* What to do
1) Reproduce the part of the Middle East innovation article starting at "The report surveyed" and ending at "to 86 percent.", word for word.
2) Carry on writing the Middle East innovation article, picking up after its final sentence.

Middle Eastern companies registered a significant surge in their innovation strategy
Accenture Middle East Innovation Maturity Index 2021 has found that Middle Eastern companies registered a significant surge in their innovation strategy scores as businesses reviewed their strategies due to COVID-19. However, despite the pandemic opening doors to embrace new ways of working and doing business, there was only a marginal uptake in companies reimagining themselves, reflected by a 1 percent increase in the overall index score. This signifies the regional dichotomy between a culture that sets companies up to innovate new ways of working enabled by technology and traditional ways of doing business, which often requires a physical presence.
The report surveyed C-level executives from 200 large companies in the UAE and Saudi Arabia between August and October 2020 to understand the extent of the region’s innovation maturity at present. The report found that 67 percent of Middle East executives indicate that they have taken measures to modernize their existing technology infrastructure – moving from data servers to cloud storage – in the past five years. In the next five years, this figure is poised to increase to 86 percent.
Xavier Anglada, Accenture’s Strategy and Consulting and Innovation lead in the Middle East added: “This year, we found that 14 percent of companies that embedded the innovation framework within their businesses were able to deepen their innovation investments intensity through adhering to actions that govern their innovation efforts. We refer to them as ‘Innovation Champions’. During the last five years, extensive governance earned these champions 27 percent higher profitability than their peers. In the coming five years, these companies can expect that rate to more than double to 58 percent and experience even higher employee productivity by continuing to practice meticulous innovation governance.”

* Entries shown

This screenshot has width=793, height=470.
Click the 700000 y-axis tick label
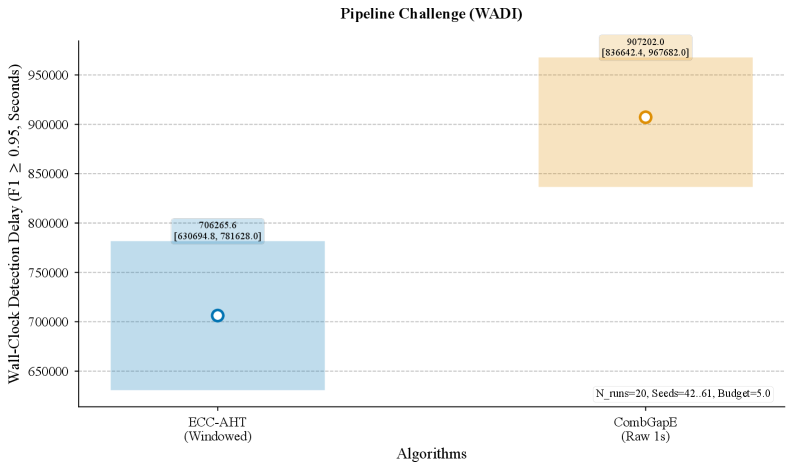46,322
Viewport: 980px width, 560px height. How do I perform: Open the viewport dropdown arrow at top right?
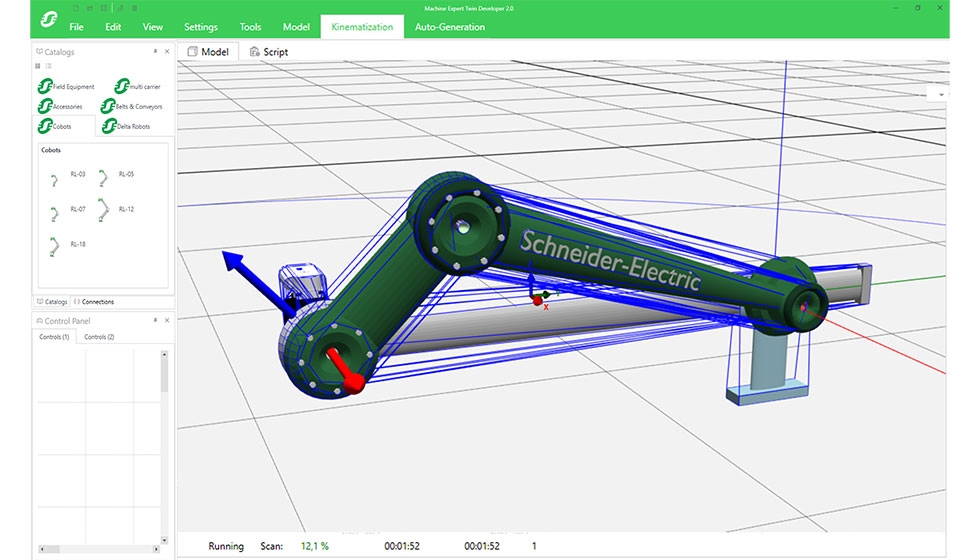[941, 93]
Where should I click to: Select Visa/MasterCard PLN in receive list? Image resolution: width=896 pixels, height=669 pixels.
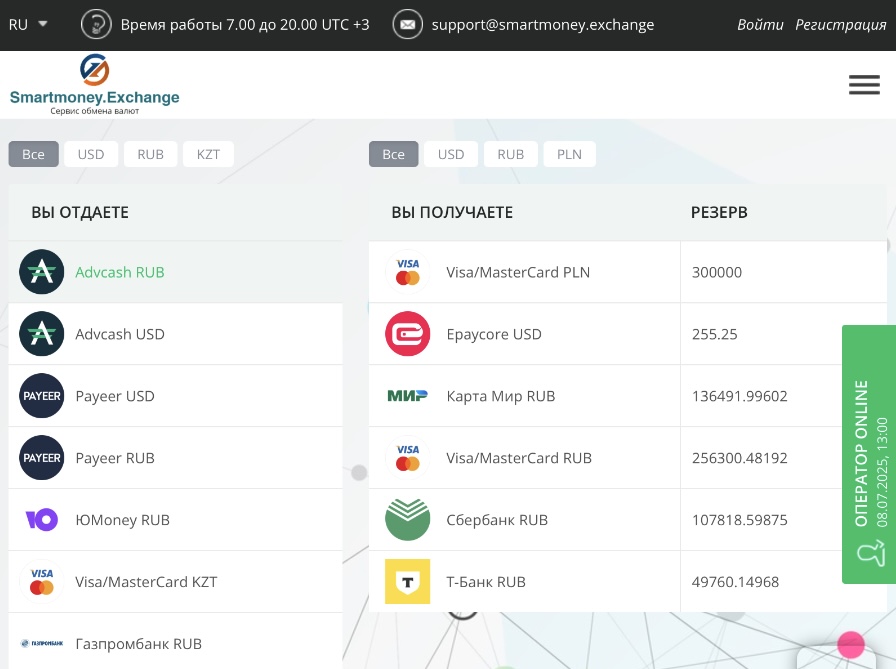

* Per-task answers
1)
The report surveyed C-level executives from 200 large companies in the UAE and Saudi Arabia between August and October 2020 to understand the extent of the region’s innovation maturity at present. The report found that 67 percent of Middle East executives indicate that they have taken measures to modernize their existing technology infrastructure – moving from data servers to cloud storage – in the past five years. In the next five years, this figure is poised to increase to 86 percent.

2)
The 2021 maturity index featured a framework designed to measure the enterprises’ innovation maturity capability across industries within two overarching pillars. The first, ‘Innovate by Design’, measures how companies build the foundational governance structures to facilitate innovation by defining an innovation strategy, instilling a culture of innovation, and creating an innovation architecture. The second, ‘Innovation Practices’, measures seven innovation practices that companies embed in their operations to thrive.
For companies to deepen the impact of their innovation and make greater strides in their business transformation, Accenture recommends that they should:
Inspire: Lay the groundwork and create the environment within the organization for innovation. Innovation needs to be at the centre of corporate strategy and built into the business culture, everyday processes, and decisions.
Ideate: Generate the ideas upon which innovation of all kinds (incremental, breakthrough, and disruptive) is built. This requires putting formal structures in place to encourage and ensure ideation by, among others, the customer-facing workforce, new product development teams, and within ecosystems with partners.
Experiment: Validate, test, and iteratively develop ideas or innovations, investment in experimentation is essential. Companies may approach this in different ways—as part of the budgeting cycle, via investment that may start with seed funding, or by investing in an innovation lab or digital factory.
Scale: Working with the right ecosystem partners can accelerate the scaling of the most promising ideas.